▶ [Set exercise]: Print everything from the line containing "Identify the location" down to the line containing "at that location.", copying these lines exactly and leaving out the pictures.

▶ [Data to use]:
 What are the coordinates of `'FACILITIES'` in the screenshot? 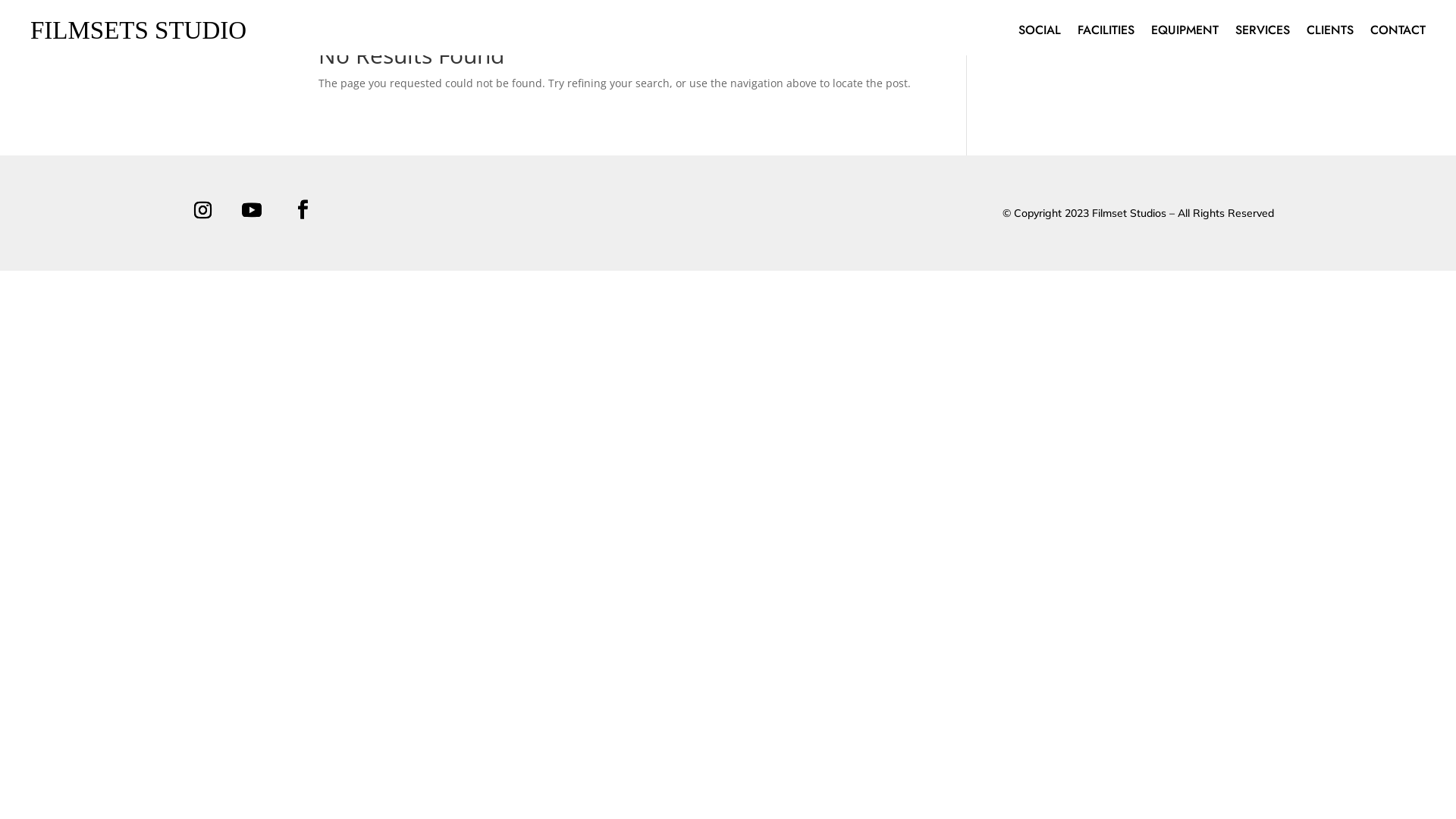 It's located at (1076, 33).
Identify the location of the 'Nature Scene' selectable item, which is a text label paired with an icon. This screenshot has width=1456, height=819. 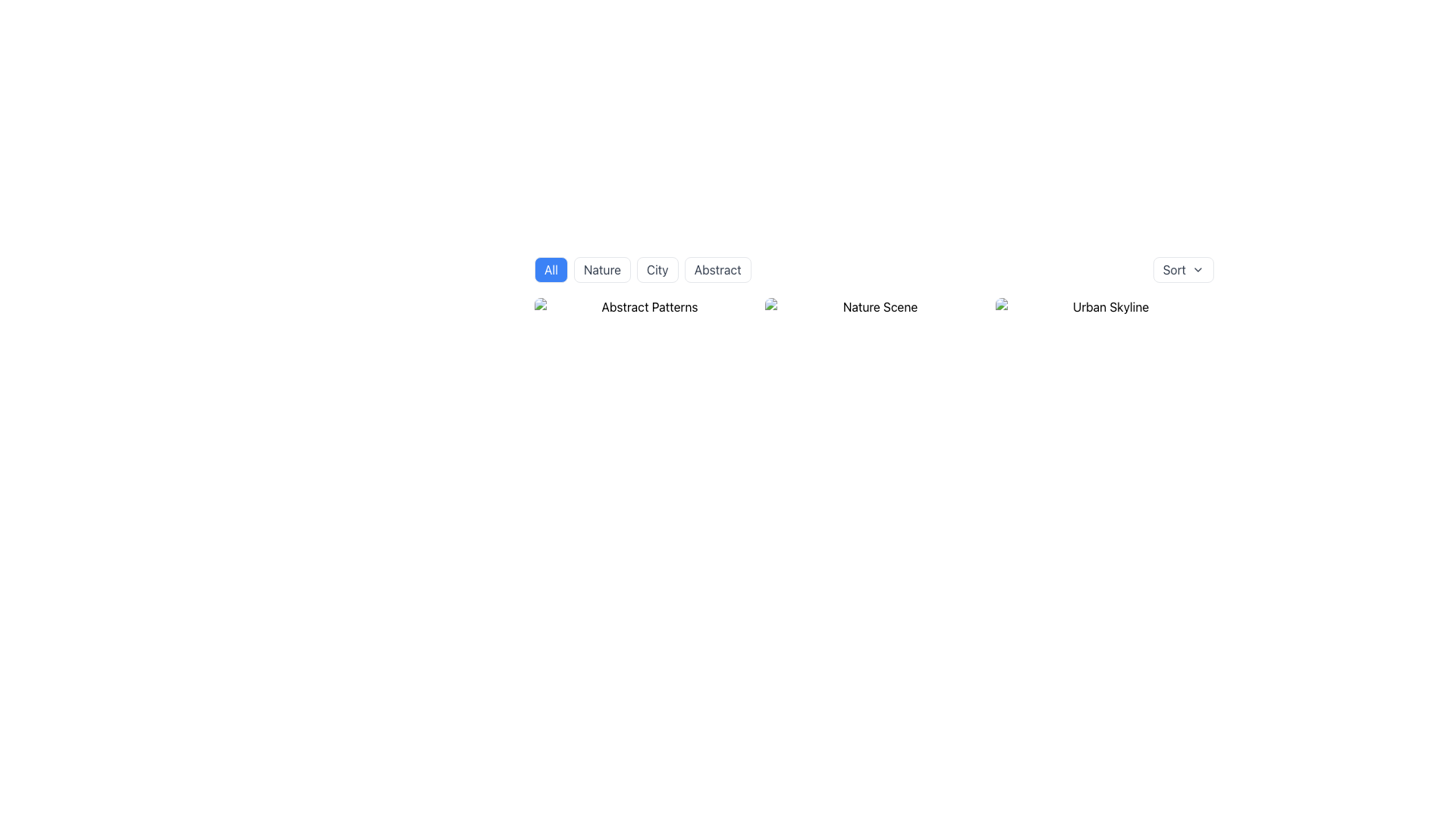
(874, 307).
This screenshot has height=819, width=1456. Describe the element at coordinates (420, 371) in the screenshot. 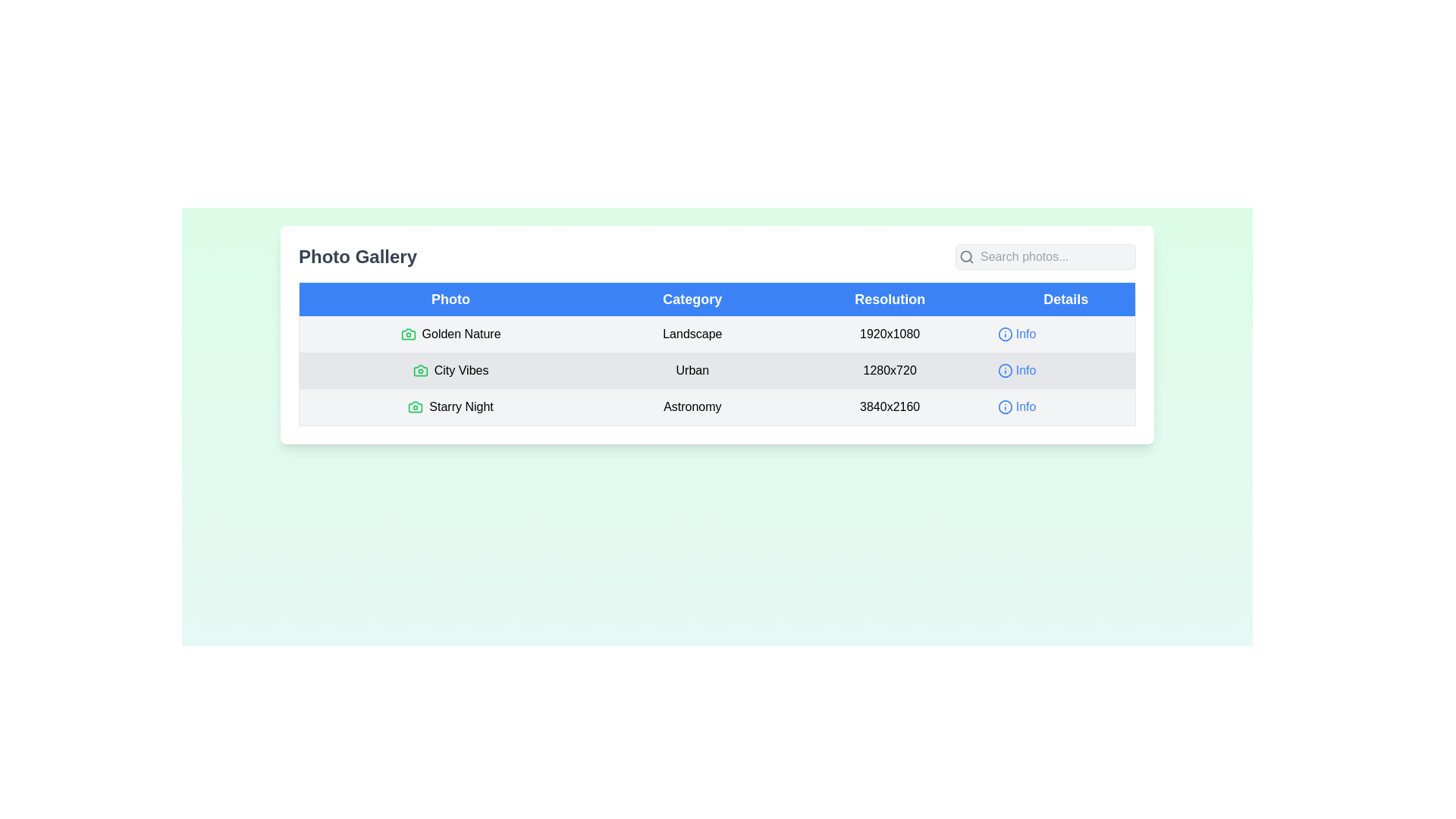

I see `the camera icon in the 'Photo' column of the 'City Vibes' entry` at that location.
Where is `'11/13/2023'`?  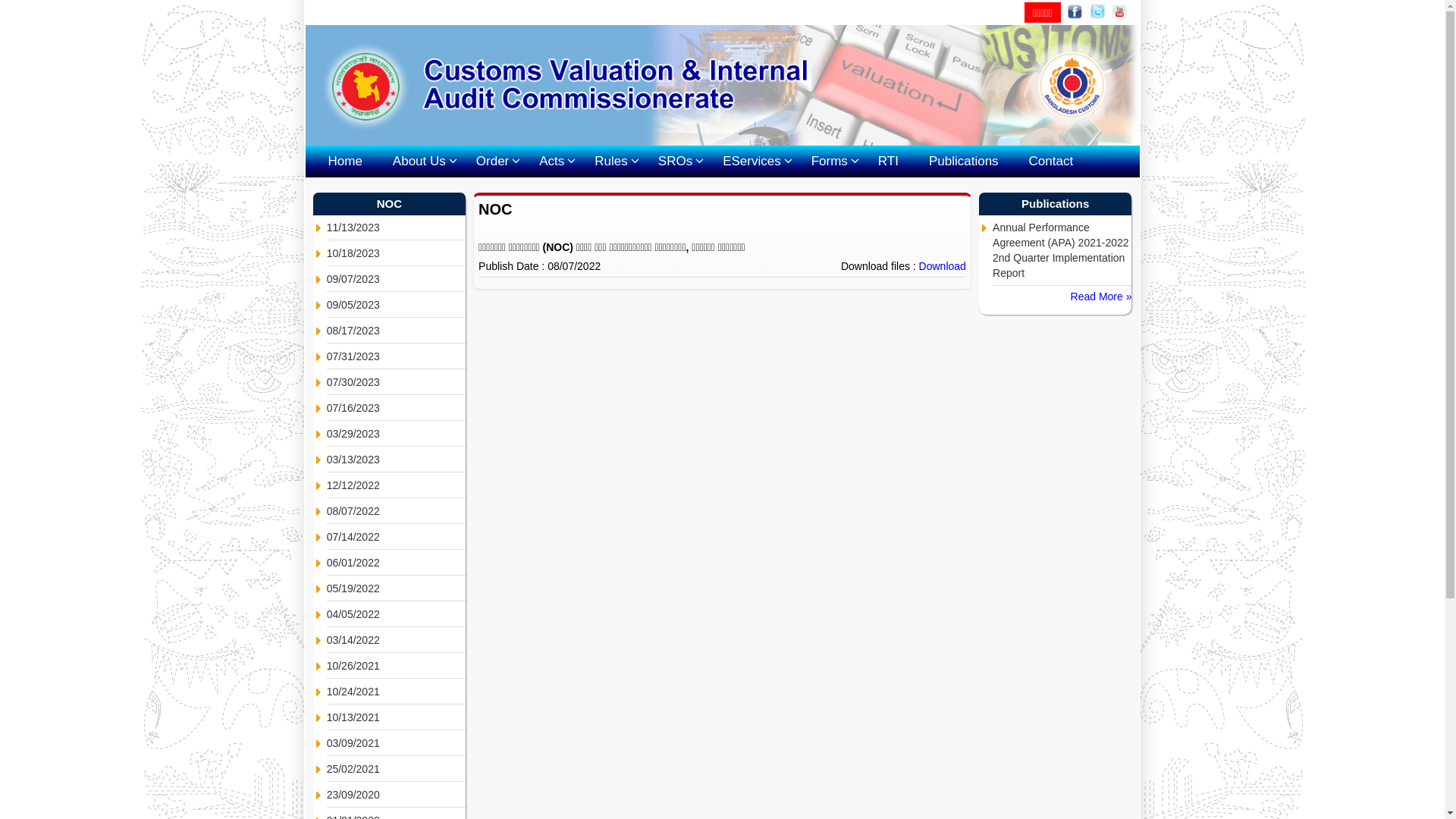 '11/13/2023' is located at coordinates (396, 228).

▶ [Answer]:
Identify the location of the 'Nature Scene' selectable item, which is a text label paired with an icon. This screenshot has width=1456, height=819. 
(874, 307).
This screenshot has height=819, width=1456. Describe the element at coordinates (420, 371) in the screenshot. 

I see `the camera icon in the 'Photo' column of the 'City Vibes' entry` at that location.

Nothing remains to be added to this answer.